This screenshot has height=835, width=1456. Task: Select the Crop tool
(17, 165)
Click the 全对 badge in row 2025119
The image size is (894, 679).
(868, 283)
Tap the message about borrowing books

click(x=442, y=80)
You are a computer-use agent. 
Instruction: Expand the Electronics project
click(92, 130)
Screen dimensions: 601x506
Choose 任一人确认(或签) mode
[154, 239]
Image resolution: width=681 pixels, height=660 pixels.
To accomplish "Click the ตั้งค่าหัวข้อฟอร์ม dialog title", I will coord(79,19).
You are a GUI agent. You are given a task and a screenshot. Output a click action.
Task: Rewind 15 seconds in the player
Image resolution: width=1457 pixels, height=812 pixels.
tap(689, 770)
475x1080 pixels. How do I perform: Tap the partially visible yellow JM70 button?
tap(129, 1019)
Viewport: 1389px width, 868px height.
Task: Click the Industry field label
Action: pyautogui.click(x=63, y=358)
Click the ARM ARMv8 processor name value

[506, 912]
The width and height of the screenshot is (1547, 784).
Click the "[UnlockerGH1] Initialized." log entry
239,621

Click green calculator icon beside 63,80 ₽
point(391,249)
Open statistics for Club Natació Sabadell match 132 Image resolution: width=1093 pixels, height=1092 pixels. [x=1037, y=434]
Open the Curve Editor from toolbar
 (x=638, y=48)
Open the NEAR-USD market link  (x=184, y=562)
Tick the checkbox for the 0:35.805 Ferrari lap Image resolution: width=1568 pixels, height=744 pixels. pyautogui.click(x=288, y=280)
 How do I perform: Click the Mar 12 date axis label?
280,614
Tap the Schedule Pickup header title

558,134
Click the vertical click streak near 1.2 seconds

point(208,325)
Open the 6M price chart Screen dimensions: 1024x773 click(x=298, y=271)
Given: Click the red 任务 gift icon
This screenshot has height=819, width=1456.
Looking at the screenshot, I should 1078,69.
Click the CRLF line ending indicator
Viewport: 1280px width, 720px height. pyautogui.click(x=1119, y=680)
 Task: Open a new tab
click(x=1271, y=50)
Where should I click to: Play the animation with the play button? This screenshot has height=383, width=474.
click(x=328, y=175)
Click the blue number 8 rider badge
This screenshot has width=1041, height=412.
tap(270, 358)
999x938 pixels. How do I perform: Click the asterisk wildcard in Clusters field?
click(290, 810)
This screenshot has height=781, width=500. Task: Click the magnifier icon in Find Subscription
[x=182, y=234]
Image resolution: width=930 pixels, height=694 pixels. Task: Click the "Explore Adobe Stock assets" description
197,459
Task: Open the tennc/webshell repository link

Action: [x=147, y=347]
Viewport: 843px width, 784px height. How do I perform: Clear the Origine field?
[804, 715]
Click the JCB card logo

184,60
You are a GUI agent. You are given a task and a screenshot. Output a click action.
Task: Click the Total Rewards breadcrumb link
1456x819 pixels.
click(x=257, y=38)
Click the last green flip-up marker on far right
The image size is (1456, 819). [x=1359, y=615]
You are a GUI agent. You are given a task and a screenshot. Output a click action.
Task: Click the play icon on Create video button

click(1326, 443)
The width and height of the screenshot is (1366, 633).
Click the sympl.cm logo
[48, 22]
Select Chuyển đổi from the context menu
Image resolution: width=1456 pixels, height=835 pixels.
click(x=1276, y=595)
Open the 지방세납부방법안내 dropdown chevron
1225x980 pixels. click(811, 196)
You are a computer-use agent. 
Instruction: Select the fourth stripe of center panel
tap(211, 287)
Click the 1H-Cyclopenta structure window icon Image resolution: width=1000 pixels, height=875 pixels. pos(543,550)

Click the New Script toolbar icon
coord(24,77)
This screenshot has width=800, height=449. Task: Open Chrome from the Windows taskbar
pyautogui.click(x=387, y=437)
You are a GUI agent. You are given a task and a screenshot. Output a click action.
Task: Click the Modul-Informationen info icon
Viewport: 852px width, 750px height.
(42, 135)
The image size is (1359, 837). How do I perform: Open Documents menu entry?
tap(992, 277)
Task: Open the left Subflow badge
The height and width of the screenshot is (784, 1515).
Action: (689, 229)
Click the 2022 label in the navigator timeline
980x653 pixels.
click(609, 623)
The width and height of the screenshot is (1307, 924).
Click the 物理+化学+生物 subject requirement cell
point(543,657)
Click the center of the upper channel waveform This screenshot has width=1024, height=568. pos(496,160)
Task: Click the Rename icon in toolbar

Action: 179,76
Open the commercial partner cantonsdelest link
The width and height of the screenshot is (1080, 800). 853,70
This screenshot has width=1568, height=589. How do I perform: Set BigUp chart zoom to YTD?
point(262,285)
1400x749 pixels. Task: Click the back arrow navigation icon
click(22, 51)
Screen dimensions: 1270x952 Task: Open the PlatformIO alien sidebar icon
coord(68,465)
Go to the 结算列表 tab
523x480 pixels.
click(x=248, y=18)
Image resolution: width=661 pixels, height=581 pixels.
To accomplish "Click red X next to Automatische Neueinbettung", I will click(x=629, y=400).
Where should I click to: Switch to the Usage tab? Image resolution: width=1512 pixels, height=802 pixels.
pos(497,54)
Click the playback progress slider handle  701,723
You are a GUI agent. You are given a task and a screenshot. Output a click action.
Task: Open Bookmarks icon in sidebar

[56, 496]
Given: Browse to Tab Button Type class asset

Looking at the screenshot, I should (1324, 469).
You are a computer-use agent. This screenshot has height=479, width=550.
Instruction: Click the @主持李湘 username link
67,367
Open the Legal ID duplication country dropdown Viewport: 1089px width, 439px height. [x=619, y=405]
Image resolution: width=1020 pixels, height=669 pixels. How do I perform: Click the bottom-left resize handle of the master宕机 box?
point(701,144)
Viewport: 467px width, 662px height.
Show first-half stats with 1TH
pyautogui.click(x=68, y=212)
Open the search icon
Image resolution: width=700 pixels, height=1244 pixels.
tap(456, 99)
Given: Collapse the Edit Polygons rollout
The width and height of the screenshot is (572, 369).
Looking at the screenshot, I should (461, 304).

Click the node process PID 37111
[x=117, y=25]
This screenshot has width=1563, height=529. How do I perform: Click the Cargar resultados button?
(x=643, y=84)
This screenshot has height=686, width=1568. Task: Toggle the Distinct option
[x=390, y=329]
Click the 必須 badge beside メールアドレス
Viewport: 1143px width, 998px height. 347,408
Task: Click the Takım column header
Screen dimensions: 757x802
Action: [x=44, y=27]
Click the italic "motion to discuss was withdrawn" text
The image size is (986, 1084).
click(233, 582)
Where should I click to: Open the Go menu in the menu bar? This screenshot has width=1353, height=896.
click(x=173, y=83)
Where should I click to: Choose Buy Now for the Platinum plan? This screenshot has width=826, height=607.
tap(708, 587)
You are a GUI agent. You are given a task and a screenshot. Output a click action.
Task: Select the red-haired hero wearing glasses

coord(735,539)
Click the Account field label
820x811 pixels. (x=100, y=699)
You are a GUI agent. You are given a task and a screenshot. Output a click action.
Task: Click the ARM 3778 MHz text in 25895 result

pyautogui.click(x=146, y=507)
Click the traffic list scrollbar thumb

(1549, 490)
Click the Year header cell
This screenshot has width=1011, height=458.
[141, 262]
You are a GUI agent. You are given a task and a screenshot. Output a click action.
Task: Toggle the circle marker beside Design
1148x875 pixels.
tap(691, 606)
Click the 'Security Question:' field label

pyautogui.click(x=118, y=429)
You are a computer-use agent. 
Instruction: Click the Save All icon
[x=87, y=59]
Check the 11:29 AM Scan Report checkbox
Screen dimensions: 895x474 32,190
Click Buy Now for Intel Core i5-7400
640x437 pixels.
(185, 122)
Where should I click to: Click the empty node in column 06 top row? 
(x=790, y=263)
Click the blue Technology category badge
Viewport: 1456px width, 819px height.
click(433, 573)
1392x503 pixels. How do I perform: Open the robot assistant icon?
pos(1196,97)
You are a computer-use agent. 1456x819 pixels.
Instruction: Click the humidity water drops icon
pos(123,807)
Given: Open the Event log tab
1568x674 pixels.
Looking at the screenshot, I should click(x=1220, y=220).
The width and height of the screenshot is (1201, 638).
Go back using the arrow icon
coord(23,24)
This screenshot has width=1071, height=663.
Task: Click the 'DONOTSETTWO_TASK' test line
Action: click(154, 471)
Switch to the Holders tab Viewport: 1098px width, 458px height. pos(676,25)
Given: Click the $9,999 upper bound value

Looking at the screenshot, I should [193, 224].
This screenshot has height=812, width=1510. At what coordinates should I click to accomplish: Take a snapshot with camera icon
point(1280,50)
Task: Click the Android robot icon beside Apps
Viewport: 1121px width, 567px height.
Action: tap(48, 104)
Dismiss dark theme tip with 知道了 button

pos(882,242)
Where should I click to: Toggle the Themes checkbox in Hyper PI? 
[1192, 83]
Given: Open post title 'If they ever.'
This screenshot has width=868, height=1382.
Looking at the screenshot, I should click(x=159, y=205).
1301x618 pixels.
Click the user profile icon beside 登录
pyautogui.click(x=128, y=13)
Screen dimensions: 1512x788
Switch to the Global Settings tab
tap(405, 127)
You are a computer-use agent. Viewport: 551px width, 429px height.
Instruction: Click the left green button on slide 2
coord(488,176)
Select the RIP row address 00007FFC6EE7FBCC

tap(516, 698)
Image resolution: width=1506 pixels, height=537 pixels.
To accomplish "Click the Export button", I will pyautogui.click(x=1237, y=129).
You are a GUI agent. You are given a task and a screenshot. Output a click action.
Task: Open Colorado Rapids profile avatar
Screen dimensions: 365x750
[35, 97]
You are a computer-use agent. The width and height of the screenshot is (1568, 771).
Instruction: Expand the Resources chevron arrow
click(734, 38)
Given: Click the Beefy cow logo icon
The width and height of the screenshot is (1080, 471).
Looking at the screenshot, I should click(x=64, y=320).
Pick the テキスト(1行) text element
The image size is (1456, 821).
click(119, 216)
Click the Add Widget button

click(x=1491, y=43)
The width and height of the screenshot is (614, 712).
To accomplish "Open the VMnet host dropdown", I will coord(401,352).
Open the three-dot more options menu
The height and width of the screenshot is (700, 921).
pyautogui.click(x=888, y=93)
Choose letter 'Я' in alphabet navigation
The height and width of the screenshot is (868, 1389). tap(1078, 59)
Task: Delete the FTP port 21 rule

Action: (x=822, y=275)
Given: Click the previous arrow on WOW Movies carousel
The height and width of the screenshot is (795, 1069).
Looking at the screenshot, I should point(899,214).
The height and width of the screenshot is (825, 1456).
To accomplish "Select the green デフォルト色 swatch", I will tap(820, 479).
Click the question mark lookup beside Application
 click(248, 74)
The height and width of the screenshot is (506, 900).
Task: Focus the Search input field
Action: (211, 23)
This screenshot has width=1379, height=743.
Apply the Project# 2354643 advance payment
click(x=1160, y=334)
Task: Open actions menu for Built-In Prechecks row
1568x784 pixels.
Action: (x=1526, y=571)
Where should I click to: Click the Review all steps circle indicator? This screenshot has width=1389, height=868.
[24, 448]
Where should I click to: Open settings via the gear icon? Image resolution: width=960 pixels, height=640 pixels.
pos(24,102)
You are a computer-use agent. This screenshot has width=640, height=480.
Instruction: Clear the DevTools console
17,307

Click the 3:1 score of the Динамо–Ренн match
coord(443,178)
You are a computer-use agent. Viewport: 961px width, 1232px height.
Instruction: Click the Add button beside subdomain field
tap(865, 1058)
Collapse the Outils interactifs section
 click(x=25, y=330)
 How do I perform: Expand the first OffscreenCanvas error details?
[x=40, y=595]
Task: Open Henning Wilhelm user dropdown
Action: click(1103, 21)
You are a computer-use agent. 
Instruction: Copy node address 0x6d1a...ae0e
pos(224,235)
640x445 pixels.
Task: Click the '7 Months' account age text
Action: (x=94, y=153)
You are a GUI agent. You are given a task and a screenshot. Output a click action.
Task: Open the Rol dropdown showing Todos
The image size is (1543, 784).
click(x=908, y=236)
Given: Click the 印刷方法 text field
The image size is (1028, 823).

= 課題 =
「Image resolution: width=661」を含む行から「820x811 pixels. (x=100, y=699)」を含む行までを、一字も変えずにもう一度書き出せ。両端の行も含める。

= 解答 =
Image resolution: width=661 pixels, height=581 pixels.
To accomplish "Click red X next to Automatische Neueinbettung", I will click(x=629, y=400).
Where should I click to: Switch to the Usage tab? Image resolution: width=1512 pixels, height=802 pixels.
pos(497,54)
Click the playback progress slider handle  701,723
You are a GUI agent. You are given a task and a screenshot. Output a click action.
Task: Open Bookmarks icon in sidebar

[56, 496]
Given: Browse to Tab Button Type class asset

Looking at the screenshot, I should (1324, 469).
You are a computer-use agent. This screenshot has height=479, width=550.
Instruction: Click the @主持李湘 username link
67,367
Open the Legal ID duplication country dropdown Viewport: 1089px width, 439px height. [x=619, y=405]
Image resolution: width=1020 pixels, height=669 pixels. How do I perform: Click the bottom-left resize handle of the master宕机 box?
point(701,144)
Viewport: 467px width, 662px height.
Show first-half stats with 1TH
pyautogui.click(x=68, y=212)
Open the search icon
Image resolution: width=700 pixels, height=1244 pixels.
tap(456, 99)
Given: Collapse the Edit Polygons rollout
The width and height of the screenshot is (572, 369).
Looking at the screenshot, I should (461, 304).

Click the node process PID 37111
[x=117, y=25]
This screenshot has width=1563, height=529. How do I perform: Click the Cargar resultados button?
(x=643, y=84)
This screenshot has height=686, width=1568. Task: Toggle the Distinct option
[x=390, y=329]
Click the 必須 badge beside メールアドレス
Viewport: 1143px width, 998px height. 347,408
Task: Click the Takım column header
Screen dimensions: 757x802
Action: [x=44, y=27]
Click the italic "motion to discuss was withdrawn" text
The image size is (986, 1084).
click(233, 582)
Where should I click to: Open the Go menu in the menu bar? This screenshot has width=1353, height=896.
click(x=173, y=83)
Where should I click to: Choose Buy Now for the Platinum plan? This screenshot has width=826, height=607.
tap(708, 587)
You are a GUI agent. You are given a task and a screenshot. Output a click action.
Task: Select the red-haired hero wearing glasses

coord(735,539)
Click the Account field label
820x811 pixels. (x=100, y=699)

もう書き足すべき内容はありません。